In Chapter 18 of Deuteronomy, it warns “When you enter the land the Lord your God is giving you, do not learn to imitate the detestable ways of the nations there. Let no one be found among you who sacrifices their son or daughter in the fire.” In the Bible, the Kingdom of Judah did appear to have imitated the ways of the nations. So in 2 Kings 23 “Josiah desecrated Topheth, which was in the Valley of Ben Hinnom, so no one could use it to sacrifice their son or daughter in the fire to Molek.”
No remains from child sacrifice have ever been found at the Valley of Hinnom just outside the Old City walls of Jerusalem. But there may be evidence of this Canaanite practice further afield.
The term Canaanites in the Bible is used to describe the different groups that lived in the southern Levant, and is often used to include groups that lived further up the coast in cities such as Tyre and Sidon, cities that are today part of Lebanon. This group came to be referred to as Phoenicians, from the ancient Greek word for ‘purple.’ The purple was from the purple dyes created from the local Murex trunculus sea snail, for which the Phoenicians were famous.
The Phoenicians eventually came to dominate seaborne trade in the Mediterranean.
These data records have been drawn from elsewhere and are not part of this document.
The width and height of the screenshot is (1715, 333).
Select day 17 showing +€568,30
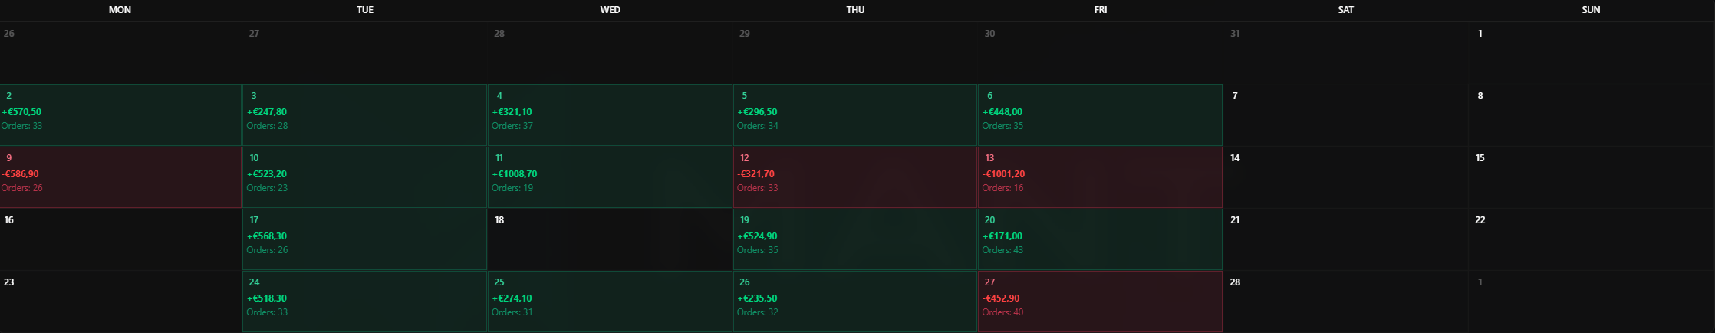click(x=365, y=239)
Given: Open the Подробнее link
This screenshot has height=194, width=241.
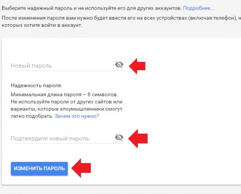Looking at the screenshot, I should click(199, 8).
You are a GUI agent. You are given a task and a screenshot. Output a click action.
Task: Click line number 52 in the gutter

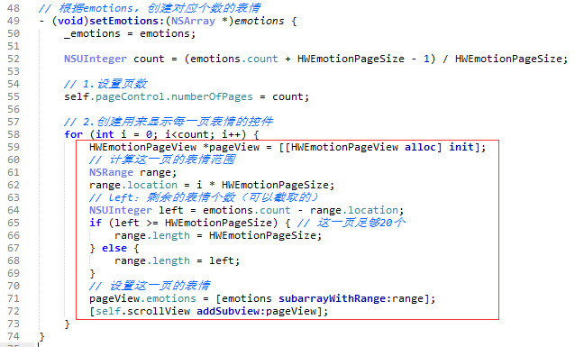[x=14, y=59]
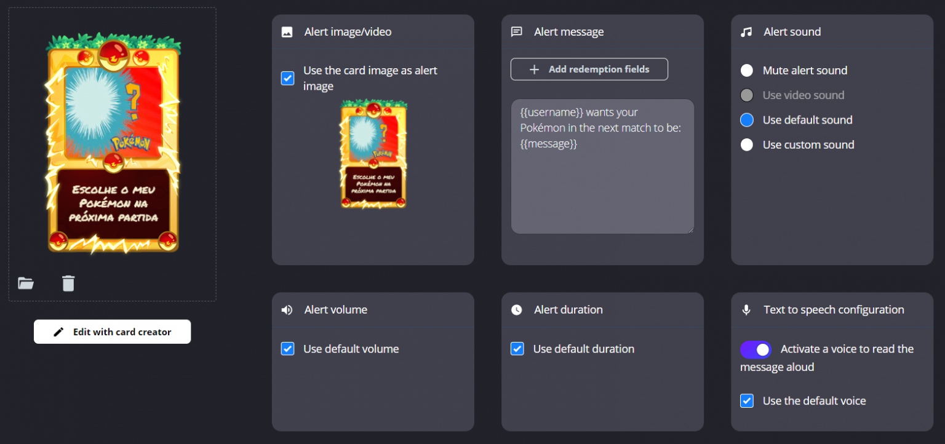945x444 pixels.
Task: Uncheck Use the card image as alert image
Action: pyautogui.click(x=287, y=78)
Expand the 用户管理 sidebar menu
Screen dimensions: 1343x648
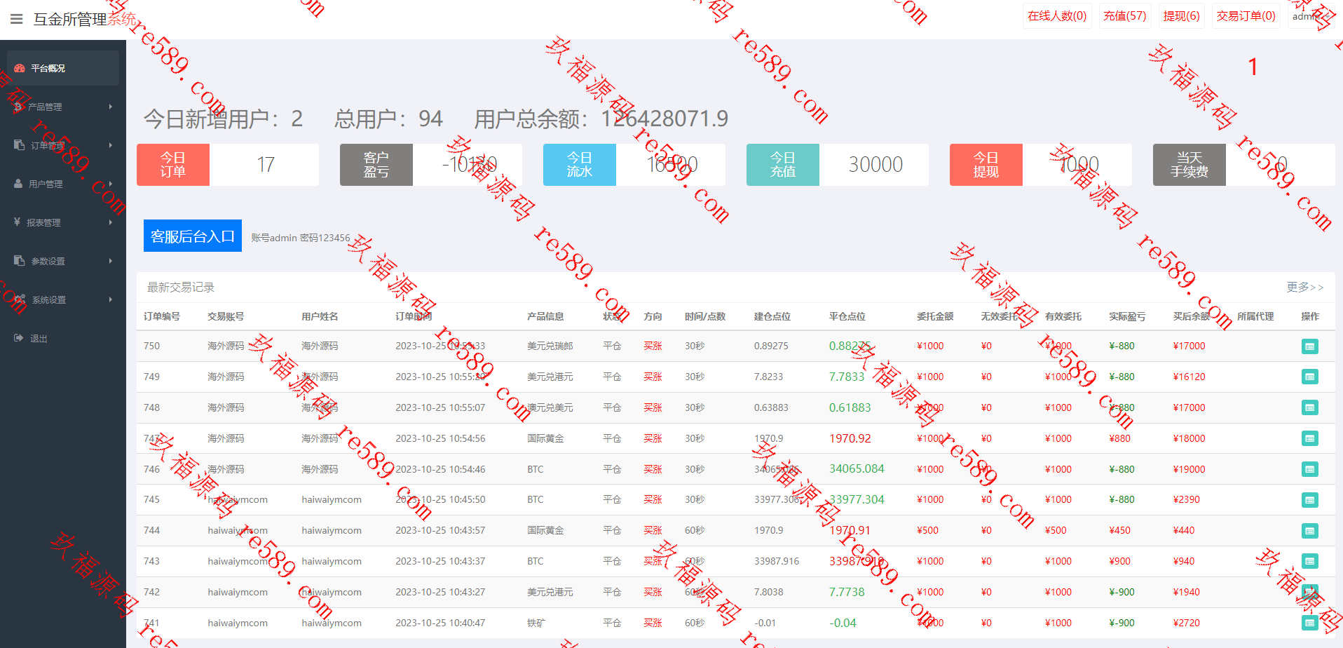pos(63,184)
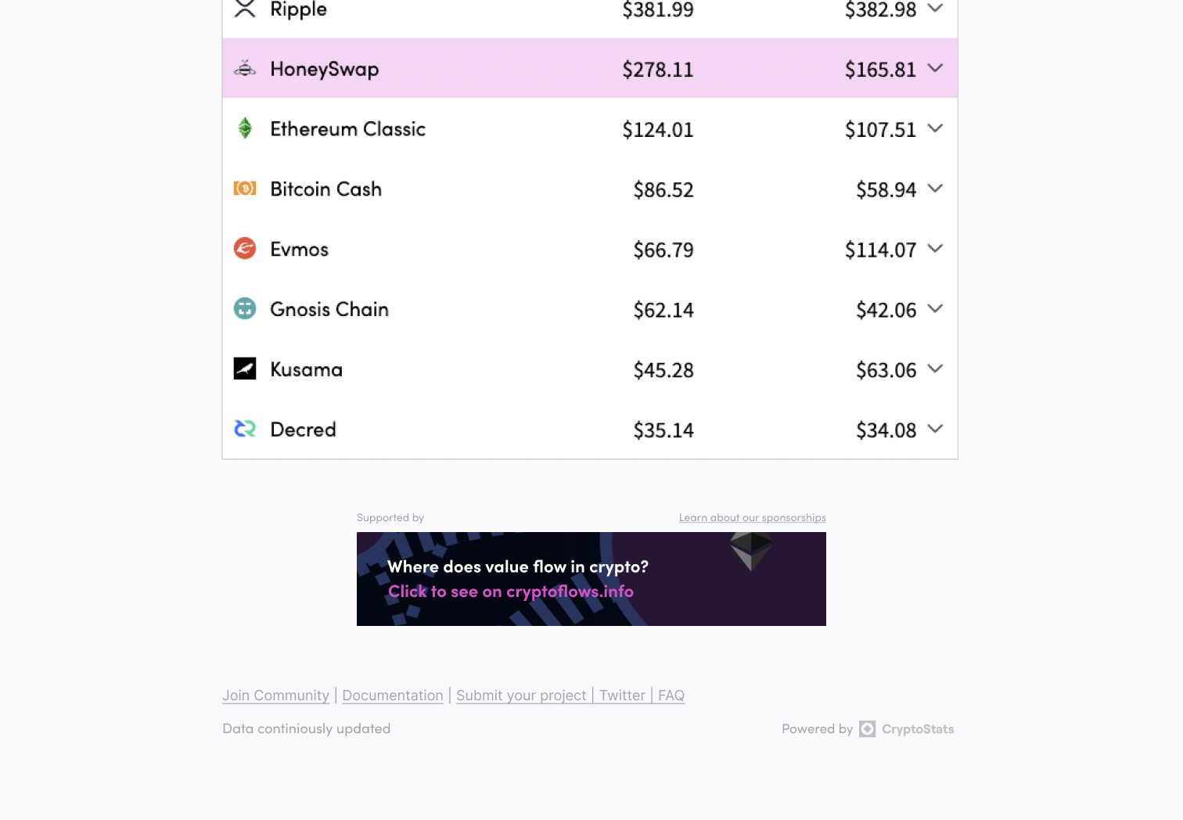Click the Decred blue arrows icon
This screenshot has height=820, width=1183.
(x=245, y=429)
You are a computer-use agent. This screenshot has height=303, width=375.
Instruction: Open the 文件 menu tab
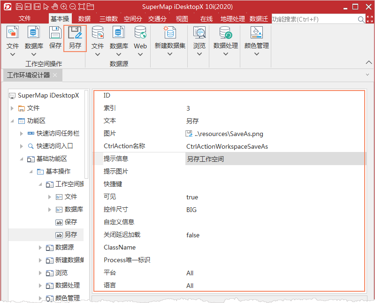(x=24, y=19)
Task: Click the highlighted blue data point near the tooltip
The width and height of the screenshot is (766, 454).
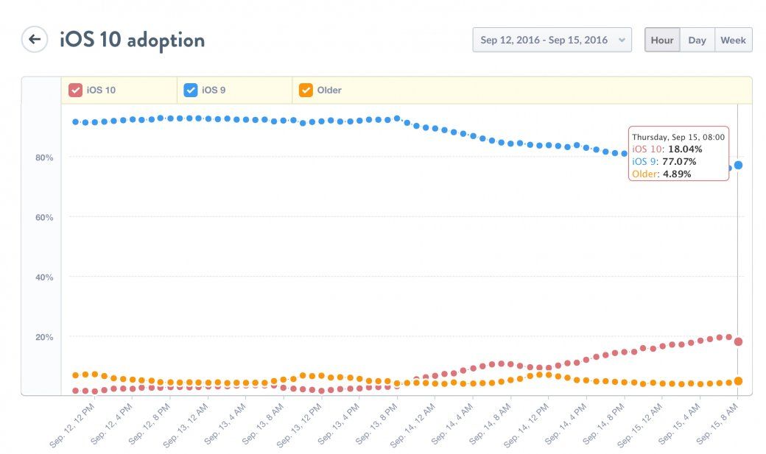Action: click(737, 166)
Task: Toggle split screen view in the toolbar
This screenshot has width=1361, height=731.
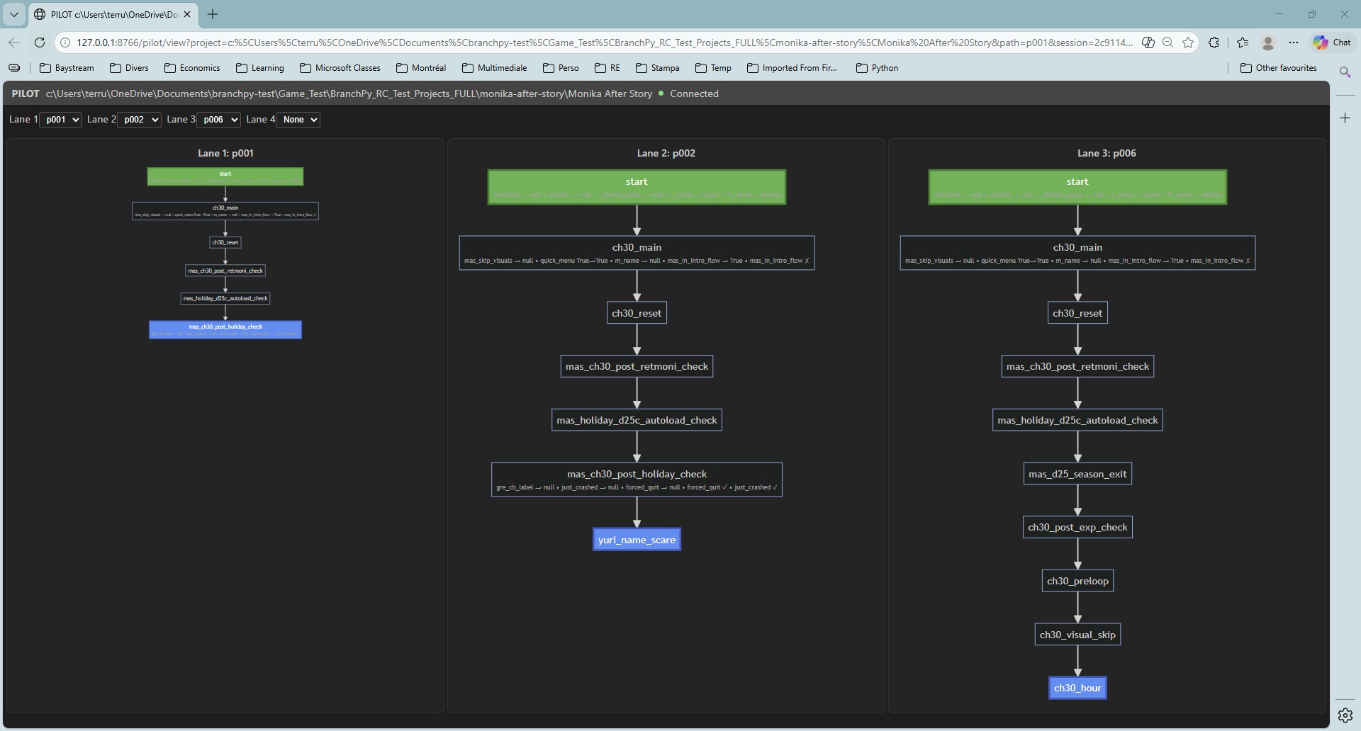Action: click(1148, 43)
They established cities across the Mediterranean, including at Carthage, whose name comes from Qart-ḥadasht, meaning “New City.”
The Phoenicians clashed with an ascendant Rome and the two sides fought the Punic Wars. Eventually the Romans gained the upper hand. The 1st century BCE historian Diodorus Siculus in his Library of History, Book 20:14 wrote “Therefore the Carthaginians, believing that the misfortune had come to them from the gods, betook themselves to every manner of supplication of the divine powers; and, because they believed that Heracles, who was worshipped in their mother city, was exceedingly angry with them, they sent a large sum of money and many of the most expensive offerings to Tyre…In their zeal to make amends for their omission, they selected two hundred of the noblest children and sacrificed them publicly.”
Plutarch, in his ‘On Superstition,’ wrote of the Carthaginians, “No, but with full knowledge and understanding they themselves offered up their own children, and those who had no children would buy little ones from poor people and cut their throats as if they were so many lambs or young birds; meanwhile the mother stood by without a tear or moan; but should she utter a single moan or let fall a single tear, she had to forfeit the money, and her child was sacrificed nevertheless; and the whole area before the statue was filled with a loud noise of flutes and drums took the cries of wailing should not reach the ears of the people.”
Large burial grounds containing the remains of children have been found at Phoenician sites across the Mediterranean, including off the coast of Sicily and on Saridinia.
At Carthage, near Tunis in Tunisia, a burial ground was discovered containing a vast number of urns, with the majority containing the remains of children. Some argue that these were the cremated remains of children who died of natural causes. But signs point to these having been victims of human sacrifice. The burial ground is adjacent to temples to Baal Amon and Tanit. There were animal remains found inside certain urns, which would suggest that the remains here were used for sacrifices. Inscriptions on stelae associated with the infant burials record vows to Tanit and Ba’al Hammon having been met, another indication of sacrifice. And children’s teeth would have shrunk in the fire, and thus despite the smaller size are more likely to have come from healthy babies and not babies that did not survive childbirth.
So in all likelihood, the Phoenicians continued the hard to comprehend practices of the ancient Canaanites. It was this practice that Josiah ended in the Kingdom of Judah.
The Carthage Tophet of Salammbo, named for the neighborhood in which it is located, can be visited today near the city of Tunis in Tunisia.